*Excerpt to read*
- - - - -

Source code for stable_pretraining.data.synthetic_data

"""Synthetic and simulated data generators.

This module provides various synthetic data generators including manifold datasets,
noise generators, statistical models, and simulated environments for testing and
experimentation purposes.
"""

from typing import Union

import numpy as np
import torch
import torch.distributions as dist
from loguru import logger as logging

from .datasets import Dataset


# ============================================================================
# MANIFOLD DATASETS
# ============================================================================



[docs]
def swiss_roll(
    N,
    margin=1,
    sampler_time=torch.distributions.uniform.Uniform(0.1, 3),
    sampler_width=torch.distributions.uniform.Uniform(0, 1),
):
    """Generate Swiss Roll dataset points.

    Args:
        N: Number of points to generate
        margin: Margin parameter for the roll
        sampler_time: Distribution for sampling time parameter
        sampler_width: Distribution for sampling width parameter

    Returns:
        Tensor of shape (N, 3) containing Swiss Roll points
    """
    t0 = sampler_time.sample(sample_shape=(N,)) * 2 * np.pi
    radius = margin * t0 / np.pi + 0.1
    x = radius * torch.cos(t0)
    z = radius * torch.sin(t0)
    y = sampler_width.sample(sample_shape=(N,))
    xyz = torch.stack([x, y, z], 1)
    return xyz



# ============================================================================
# PERLIN NOISE GENERATORS
# ============================================================================


def _fade(t):
    return t * t * t * (t * (t * 6 - 15) + 10)

- - - - -

*Data segment*
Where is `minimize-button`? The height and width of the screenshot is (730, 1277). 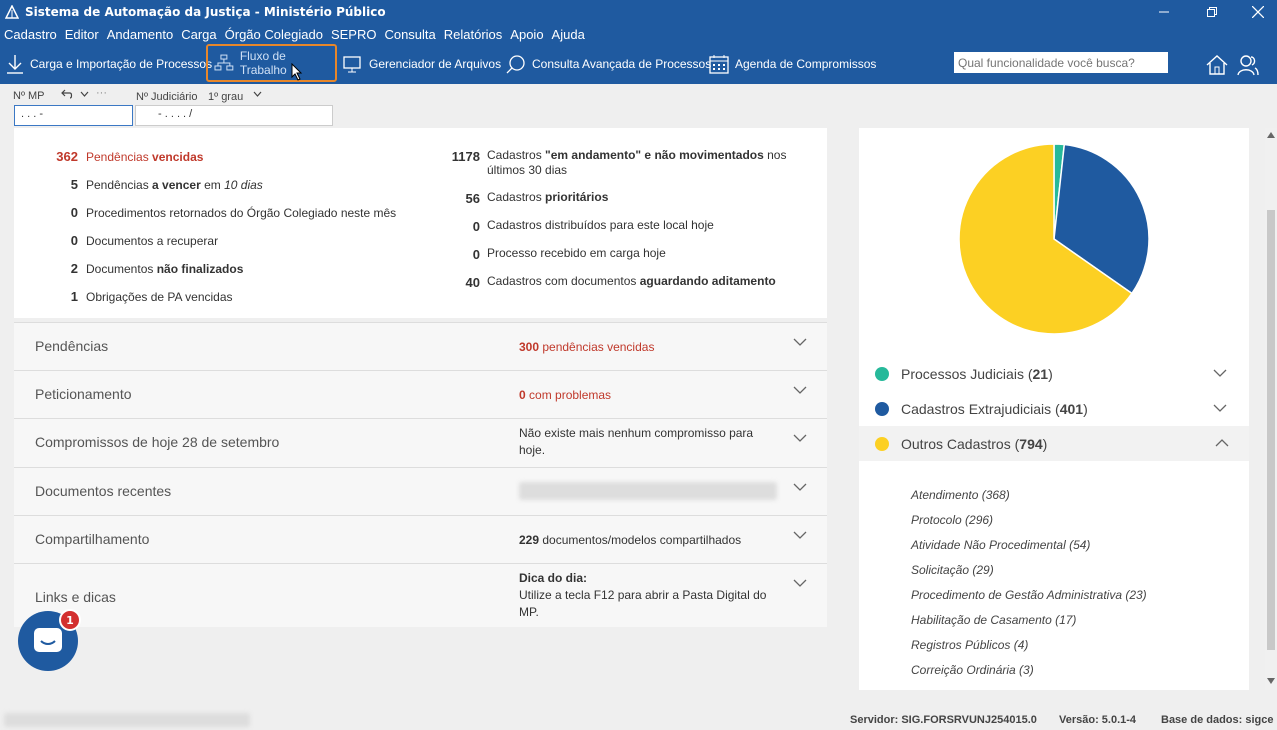
minimize-button is located at coordinates (1164, 12).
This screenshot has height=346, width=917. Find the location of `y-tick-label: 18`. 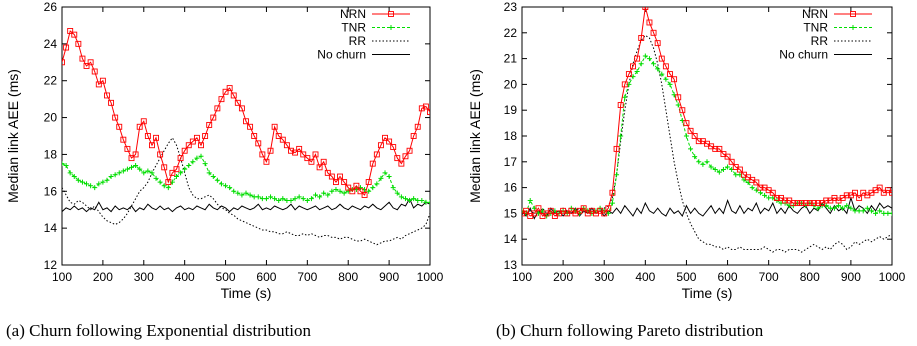

y-tick-label: 18 is located at coordinates (511, 136).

- - - - -

*Your task*
Reproduce the stretch of the synthetic data source from "t0 = sampler_time.sample(sample_shape=(N,))" through "torch.stack([x, y, z], 1)", substituting "r" for every occurrence of "radius". The data play no part in what follows.

*Solution*
t0 = sampler_time.sample(sample_shape=(N,)) * 2 * np.pi
    r = margin * t0 / np.pi + 0.1
    x = r * torch.cos(t0)
    z = r * torch.sin(t0)
    y = sampler_width.sample(sample_shape=(N,))
    xyz = torch.stack([x, y, z], 1)